The UTF-8 modifier is not necessary unless you use UTF-8 in your pattern. And beside that the sprintf format is more complex, try the following

/%(?:\d+\$)?[dfsu]/

This would match both the %s and %1$s format.

But if you want to check every occurrence of % and whether a valid sprintf() format is following, regular expressions would not be a good choice. A sequential parser would be better.

2 Comments

A sequential parser ? I can use preg_match_all to find all %-words but Im having problems stopping it at the first space or EOL. Using the above example will I get an array with two entries: [0]="%1$s done ", [1]="%2$d times". $realRegEx=Explode(" ",[0]) works but there must be some way with regex.
'/(?<!%)%(?:\d+\$)?[dfsu]/' will prevent an escaped percent, e.g. '%%s' from being caught.
0

This is what I ended up with, and its working.

// Always use server validation even if you have JS validation
if (!isset($_POST['input']) || empty($_POST['input'])) {
  // Do stuff
} else {
  $matches = explode(' ',$_POST['input']);
  $validInput = true;

  foreach ($matches as $m) {
    // Check if a slice contains %$[number] as it indicates a sprintf format
    if (preg_match('/[%\d\$]+/',$m) > 0) {
      // Match found. Now check if its a valid sprintf format
      if ($validInput === false || preg_match('/^%(?:\d+\$)?[dfsu]$/u',$m)===0) {   // no match found
        $validInput = false;
        break; // Invalid sprintf format found. Abort
      }
    }
  }

  if ($validInput === false) {
    // Do stuff when input is NOT valid
  }
}

Thank you Gumbo for the regex pattern that matches both with and without order marking.

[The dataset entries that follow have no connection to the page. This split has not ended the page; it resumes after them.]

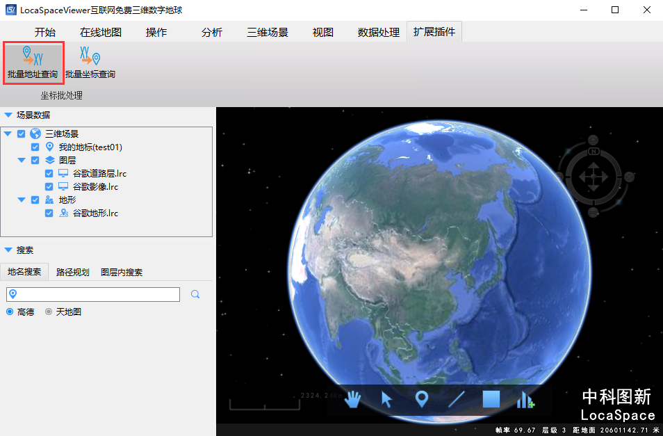This screenshot has width=663, height=436.
Task: Collapse the 地形 tree node
Action: click(22, 200)
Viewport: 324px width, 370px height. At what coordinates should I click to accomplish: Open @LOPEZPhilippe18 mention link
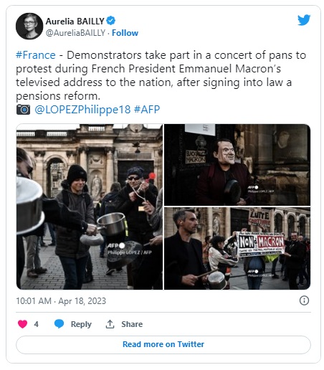click(82, 110)
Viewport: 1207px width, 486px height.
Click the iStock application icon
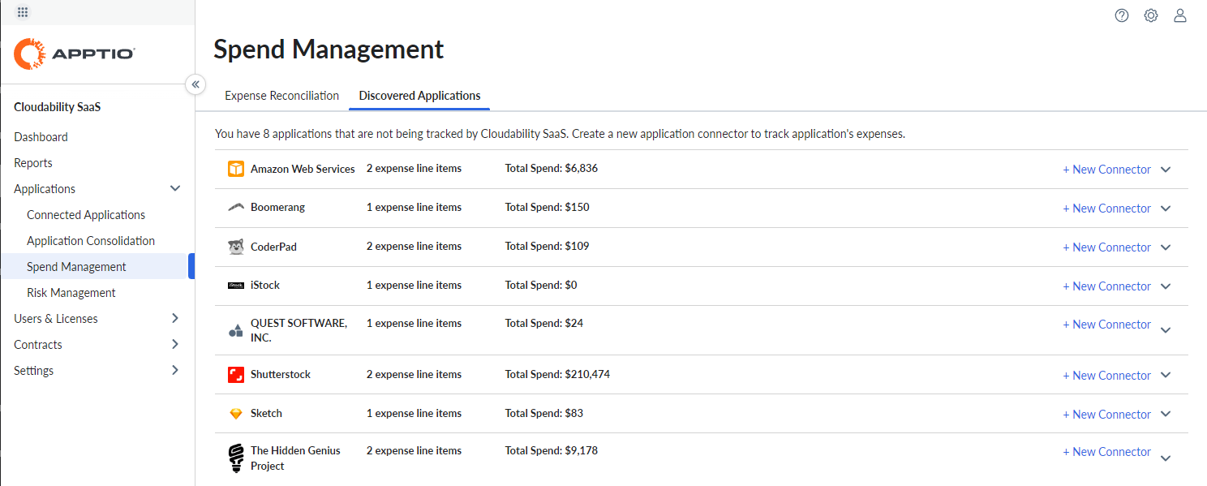point(235,285)
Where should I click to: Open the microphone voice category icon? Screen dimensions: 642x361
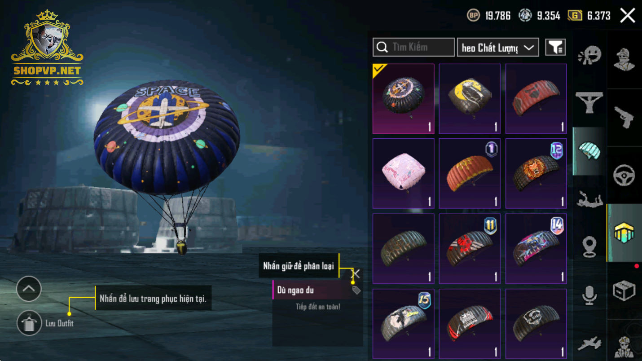click(589, 295)
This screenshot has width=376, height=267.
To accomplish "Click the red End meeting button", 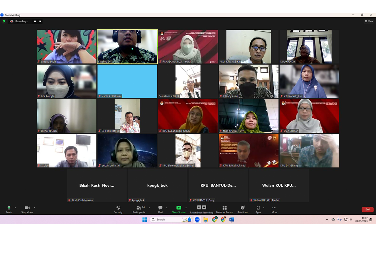I will click(x=367, y=209).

Edit: I realized that searching for % is wrong, since nothing will be checked if its forgotten/omitted. Above is new code.

"$validInput === false ||" can be omitted in the last if-statement, but I included it for completeness.

3 Comments

You should change the first regex to “/%[^\s]*/” since the formats can also accur at the end of a string therefor having no following whitespace. And the second should be changed to “/^%(?:\d+\$)?[dfsu]$/” otherwise “%%1$s” would also be accepted as valid.
So the text “10 apples cost $4” would have two invalid sprintf formats, as both “10” and “$4” would match the first but not the second regex. That’s not a good idea, isn’t it?
No, its okay since that text should be "%u %s cost %s".